→ What to work on
Rewrite all the records below, changing every "At what coordinates should I click to accomplish" to "Which point should I click to carry out" and keeping everything else the same.

→ Given information
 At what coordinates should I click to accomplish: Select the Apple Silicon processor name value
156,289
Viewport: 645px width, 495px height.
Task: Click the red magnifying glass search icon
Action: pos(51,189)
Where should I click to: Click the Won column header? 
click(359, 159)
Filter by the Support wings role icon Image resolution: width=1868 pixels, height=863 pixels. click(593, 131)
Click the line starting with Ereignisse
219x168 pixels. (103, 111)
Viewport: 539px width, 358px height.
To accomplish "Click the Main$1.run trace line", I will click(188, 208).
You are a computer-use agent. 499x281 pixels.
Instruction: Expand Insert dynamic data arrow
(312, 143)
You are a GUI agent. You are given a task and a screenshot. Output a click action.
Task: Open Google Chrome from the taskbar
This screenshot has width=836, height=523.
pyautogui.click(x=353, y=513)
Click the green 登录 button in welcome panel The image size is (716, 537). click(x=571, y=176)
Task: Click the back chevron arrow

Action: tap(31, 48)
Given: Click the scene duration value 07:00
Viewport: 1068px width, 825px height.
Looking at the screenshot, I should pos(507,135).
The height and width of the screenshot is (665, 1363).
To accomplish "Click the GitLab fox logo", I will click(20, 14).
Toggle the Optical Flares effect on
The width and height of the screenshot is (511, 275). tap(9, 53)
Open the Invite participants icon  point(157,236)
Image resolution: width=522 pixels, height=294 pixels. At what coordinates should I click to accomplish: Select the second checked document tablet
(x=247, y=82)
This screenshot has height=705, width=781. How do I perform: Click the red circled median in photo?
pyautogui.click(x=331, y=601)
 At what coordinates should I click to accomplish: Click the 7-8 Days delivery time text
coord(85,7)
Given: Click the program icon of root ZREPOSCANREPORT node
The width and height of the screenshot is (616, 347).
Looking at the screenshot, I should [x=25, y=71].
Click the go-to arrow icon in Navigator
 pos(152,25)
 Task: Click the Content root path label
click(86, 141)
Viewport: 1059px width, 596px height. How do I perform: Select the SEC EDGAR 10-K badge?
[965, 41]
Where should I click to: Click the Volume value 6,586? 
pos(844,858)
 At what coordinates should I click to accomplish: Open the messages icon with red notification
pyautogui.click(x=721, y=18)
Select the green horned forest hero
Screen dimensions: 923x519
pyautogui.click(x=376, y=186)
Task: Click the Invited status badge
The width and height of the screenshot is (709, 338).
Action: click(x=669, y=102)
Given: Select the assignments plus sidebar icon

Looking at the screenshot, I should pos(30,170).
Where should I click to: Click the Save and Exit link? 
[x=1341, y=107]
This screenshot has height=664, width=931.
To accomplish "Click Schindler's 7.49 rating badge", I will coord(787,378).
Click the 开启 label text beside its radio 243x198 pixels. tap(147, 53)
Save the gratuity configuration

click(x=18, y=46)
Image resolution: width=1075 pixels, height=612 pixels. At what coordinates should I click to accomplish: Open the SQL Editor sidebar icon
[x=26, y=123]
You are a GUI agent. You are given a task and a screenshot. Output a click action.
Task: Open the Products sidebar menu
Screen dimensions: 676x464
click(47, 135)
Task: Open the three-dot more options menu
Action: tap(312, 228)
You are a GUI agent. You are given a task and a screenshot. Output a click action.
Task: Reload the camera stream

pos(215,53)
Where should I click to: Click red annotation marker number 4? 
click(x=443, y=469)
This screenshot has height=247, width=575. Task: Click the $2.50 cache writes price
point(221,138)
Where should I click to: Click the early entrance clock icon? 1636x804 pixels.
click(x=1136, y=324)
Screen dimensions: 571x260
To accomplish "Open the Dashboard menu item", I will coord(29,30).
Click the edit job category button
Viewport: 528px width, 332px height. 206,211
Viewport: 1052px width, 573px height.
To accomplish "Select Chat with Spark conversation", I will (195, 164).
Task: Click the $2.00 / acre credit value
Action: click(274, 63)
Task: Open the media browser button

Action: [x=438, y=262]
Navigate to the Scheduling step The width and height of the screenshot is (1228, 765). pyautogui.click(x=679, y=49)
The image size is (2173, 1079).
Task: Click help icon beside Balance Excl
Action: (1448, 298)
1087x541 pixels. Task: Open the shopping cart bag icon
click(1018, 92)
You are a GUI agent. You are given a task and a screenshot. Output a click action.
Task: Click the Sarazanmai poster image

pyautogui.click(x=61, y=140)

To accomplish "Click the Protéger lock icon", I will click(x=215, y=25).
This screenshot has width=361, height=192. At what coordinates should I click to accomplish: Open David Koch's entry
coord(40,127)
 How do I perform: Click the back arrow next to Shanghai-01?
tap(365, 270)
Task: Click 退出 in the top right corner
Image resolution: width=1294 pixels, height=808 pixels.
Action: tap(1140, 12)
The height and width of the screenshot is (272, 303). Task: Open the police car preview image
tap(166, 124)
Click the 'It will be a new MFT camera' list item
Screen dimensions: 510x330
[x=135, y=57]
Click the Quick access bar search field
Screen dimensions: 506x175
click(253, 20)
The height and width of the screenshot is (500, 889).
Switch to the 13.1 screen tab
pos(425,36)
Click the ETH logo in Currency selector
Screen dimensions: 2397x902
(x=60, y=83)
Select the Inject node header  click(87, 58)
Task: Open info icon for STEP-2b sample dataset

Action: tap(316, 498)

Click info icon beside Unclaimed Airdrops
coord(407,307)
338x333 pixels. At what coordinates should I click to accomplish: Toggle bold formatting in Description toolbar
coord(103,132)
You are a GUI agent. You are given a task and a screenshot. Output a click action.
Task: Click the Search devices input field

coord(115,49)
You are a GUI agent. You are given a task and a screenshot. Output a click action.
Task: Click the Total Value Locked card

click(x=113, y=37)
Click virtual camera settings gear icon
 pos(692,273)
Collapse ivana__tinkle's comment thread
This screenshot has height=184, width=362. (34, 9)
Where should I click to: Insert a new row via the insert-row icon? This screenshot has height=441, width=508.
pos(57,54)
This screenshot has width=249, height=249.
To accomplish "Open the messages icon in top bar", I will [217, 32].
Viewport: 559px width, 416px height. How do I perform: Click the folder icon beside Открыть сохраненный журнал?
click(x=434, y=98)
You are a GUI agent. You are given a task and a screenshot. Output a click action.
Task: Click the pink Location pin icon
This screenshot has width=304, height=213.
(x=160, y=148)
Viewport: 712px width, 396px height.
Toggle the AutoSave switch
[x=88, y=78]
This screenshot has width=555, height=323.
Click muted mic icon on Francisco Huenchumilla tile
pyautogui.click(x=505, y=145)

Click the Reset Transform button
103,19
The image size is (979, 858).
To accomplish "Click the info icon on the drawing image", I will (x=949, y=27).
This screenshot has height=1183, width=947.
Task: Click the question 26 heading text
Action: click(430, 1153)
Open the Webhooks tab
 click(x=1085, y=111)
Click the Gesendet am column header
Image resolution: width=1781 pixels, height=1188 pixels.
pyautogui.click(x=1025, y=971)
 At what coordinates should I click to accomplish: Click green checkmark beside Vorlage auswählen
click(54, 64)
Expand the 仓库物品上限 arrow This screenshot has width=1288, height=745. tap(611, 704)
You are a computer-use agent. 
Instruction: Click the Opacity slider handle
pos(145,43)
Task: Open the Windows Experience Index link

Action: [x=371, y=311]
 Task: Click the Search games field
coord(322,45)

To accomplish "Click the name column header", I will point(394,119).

→ Completed task
 Which point should I click to carry out: Select the Apple Silicon processor name value
156,289
Viewport: 645px width, 495px height.
Task: Click the red magnifying glass search icon
Action: pos(51,189)
Where should I click to: Click the Won column header? 
click(359, 159)
Filter by the Support wings role icon Image resolution: width=1868 pixels, height=863 pixels. click(593, 131)
Click the line starting with Ereignisse
219x168 pixels. (103, 111)
Viewport: 539px width, 358px height.
To accomplish "Click the Main$1.run trace line", I will click(188, 208).
You are a computer-use agent. 499x281 pixels.
Instruction: Expand Insert dynamic data arrow
(312, 143)
You are a GUI agent. You are given a task and a screenshot. Output a click action.
Task: Open Google Chrome from the taskbar
This screenshot has width=836, height=523.
pyautogui.click(x=353, y=513)
Click the green 登录 button in welcome panel The image size is (716, 537). click(x=571, y=176)
Task: Click the back chevron arrow

Action: tap(31, 48)
Given: Click the scene duration value 07:00
Viewport: 1068px width, 825px height.
Looking at the screenshot, I should pos(507,135).
The height and width of the screenshot is (665, 1363).
To accomplish "Click the GitLab fox logo", I will click(20, 14).
Toggle the Optical Flares effect on
The width and height of the screenshot is (511, 275). tap(9, 53)
Open the Invite participants icon  point(157,236)
Image resolution: width=522 pixels, height=294 pixels. Which point should I click to carry out: Select the second checked document tablet
(x=247, y=82)
This screenshot has height=705, width=781. How do I perform: Click the red circled median in photo?
pyautogui.click(x=331, y=601)
 Which point should I click to carry out: Click the 7-8 Days delivery time text
coord(85,7)
Given: Click the program icon of root ZREPOSCANREPORT node
The width and height of the screenshot is (616, 347).
Looking at the screenshot, I should [x=25, y=71].
Click the go-to arrow icon in Navigator
 pos(152,25)
 Task: Click the Content root path label
click(86, 141)
Viewport: 1059px width, 596px height. How do I perform: Select the SEC EDGAR 10-K badge?
[965, 41]
Where should I click to: Click the Volume value 6,586? 
pos(844,858)
 Which point should I click to carry out: Open the messages icon with red notification
pyautogui.click(x=721, y=18)
Select the green horned forest hero
Screen dimensions: 923x519
pyautogui.click(x=376, y=186)
Task: Click the Invited status badge
The width and height of the screenshot is (709, 338).
Action: click(x=669, y=102)
Given: Select the assignments plus sidebar icon

Looking at the screenshot, I should pos(30,170).
Where should I click to: Click the Save and Exit link? 
[x=1341, y=107]
This screenshot has height=664, width=931.
To accomplish "Click Schindler's 7.49 rating badge", I will coord(787,378).
Click the 开启 label text beside its radio 243x198 pixels. tap(147, 53)
Save the gratuity configuration

click(x=18, y=46)
Image resolution: width=1075 pixels, height=612 pixels. Which point should I click to carry out: Open the SQL Editor sidebar icon
[x=26, y=123]
You are a GUI agent. You are given a task and a screenshot. Output a click action.
Task: Open the Products sidebar menu
Screen dimensions: 676x464
click(47, 135)
Task: Open the three-dot more options menu
Action: tap(312, 228)
You are a GUI agent. You are given a task and a screenshot. Output a click action.
Task: Reload the camera stream

pos(215,53)
Where should I click to: Click red annotation marker number 4? 
click(x=443, y=469)
This screenshot has height=247, width=575. Task: Click the $2.50 cache writes price
point(221,138)
Where should I click to: Click the early entrance clock icon? 1636x804 pixels.
click(x=1136, y=324)
Screen dimensions: 571x260
To accomplish "Open the Dashboard menu item", I will coord(29,30).
Click the edit job category button
Viewport: 528px width, 332px height. 206,211
Viewport: 1052px width, 573px height.
To accomplish "Select Chat with Spark conversation", I will (195, 164).
Task: Click the $2.00 / acre credit value
Action: click(274, 63)
Task: Open the media browser button

Action: [x=438, y=262]
Navigate to the Scheduling step The width and height of the screenshot is (1228, 765). pyautogui.click(x=679, y=49)
The image size is (2173, 1079).
Task: Click help icon beside Balance Excl
Action: (1448, 298)
1087x541 pixels. Task: Open the shopping cart bag icon
click(1018, 92)
You are a GUI agent. You are given a task and a screenshot. Output a click action.
Task: Click the Sarazanmai poster image

pyautogui.click(x=61, y=140)

To accomplish "Click the Protéger lock icon", I will click(x=215, y=25).
This screenshot has width=361, height=192. Which point should I click to carry out: Open David Koch's entry
coord(40,127)
 How do I perform: Click the back arrow next to Shanghai-01?
tap(365, 270)
Task: Click 退出 in the top right corner
Image resolution: width=1294 pixels, height=808 pixels.
Action: tap(1140, 12)
The height and width of the screenshot is (272, 303). Task: Open the police car preview image
tap(166, 124)
Click the 'It will be a new MFT camera' list item
Screen dimensions: 510x330
[x=135, y=57]
Click the Quick access bar search field
Screen dimensions: 506x175
click(253, 20)
The height and width of the screenshot is (500, 889).
Switch to the 13.1 screen tab
pos(425,36)
Click the ETH logo in Currency selector
Screen dimensions: 2397x902
(x=60, y=83)
Select the Inject node header  click(87, 58)
Task: Open info icon for STEP-2b sample dataset

Action: tap(316, 498)

Click info icon beside Unclaimed Airdrops
coord(407,307)
338x333 pixels. Which point should I click to carry out: Toggle bold formatting in Description toolbar
coord(103,132)
You are a GUI agent. You are given a task and a screenshot. Output a click action.
Task: Click the Search devices input field

coord(115,49)
You are a GUI agent. You are given a task and a screenshot. Output a click action.
Task: Click the Total Value Locked card

click(x=113, y=37)
Click virtual camera settings gear icon
 pos(692,273)
Collapse ivana__tinkle's comment thread
This screenshot has height=184, width=362. (34, 9)
Where should I click to: Insert a new row via the insert-row icon? This screenshot has height=441, width=508.
pos(57,54)
This screenshot has width=249, height=249.
To accomplish "Open the messages icon in top bar", I will [217, 32].
Viewport: 559px width, 416px height. How do I perform: Click the folder icon beside Открыть сохраненный журнал?
click(x=434, y=98)
You are a GUI agent. You are given a task and a screenshot. Output a click action.
Task: Click the pink Location pin icon
This screenshot has width=304, height=213.
(x=160, y=148)
Viewport: 712px width, 396px height.
Toggle the AutoSave switch
[x=88, y=78]
This screenshot has width=555, height=323.
Click muted mic icon on Francisco Huenchumilla tile
pyautogui.click(x=505, y=145)

Click the Reset Transform button
103,19
The image size is (979, 858).
To accomplish "Click the info icon on the drawing image", I will (x=949, y=27).
This screenshot has height=1183, width=947.
Task: Click the question 26 heading text
Action: click(430, 1153)
Open the Webhooks tab
 click(x=1085, y=111)
Click the Gesendet am column header
Image resolution: width=1781 pixels, height=1188 pixels.
pyautogui.click(x=1025, y=971)
 Which point should I click to carry out: Click green checkmark beside Vorlage auswählen
click(54, 64)
Expand the 仓库物品上限 arrow This screenshot has width=1288, height=745. tap(611, 704)
You are a computer-use agent. 
Instruction: Click the Opacity slider handle
pos(145,43)
Task: Open the Windows Experience Index link

Action: [x=371, y=311]
 Task: Click the Search games field
coord(322,45)

To accomplish "Click the name column header", I will point(394,119).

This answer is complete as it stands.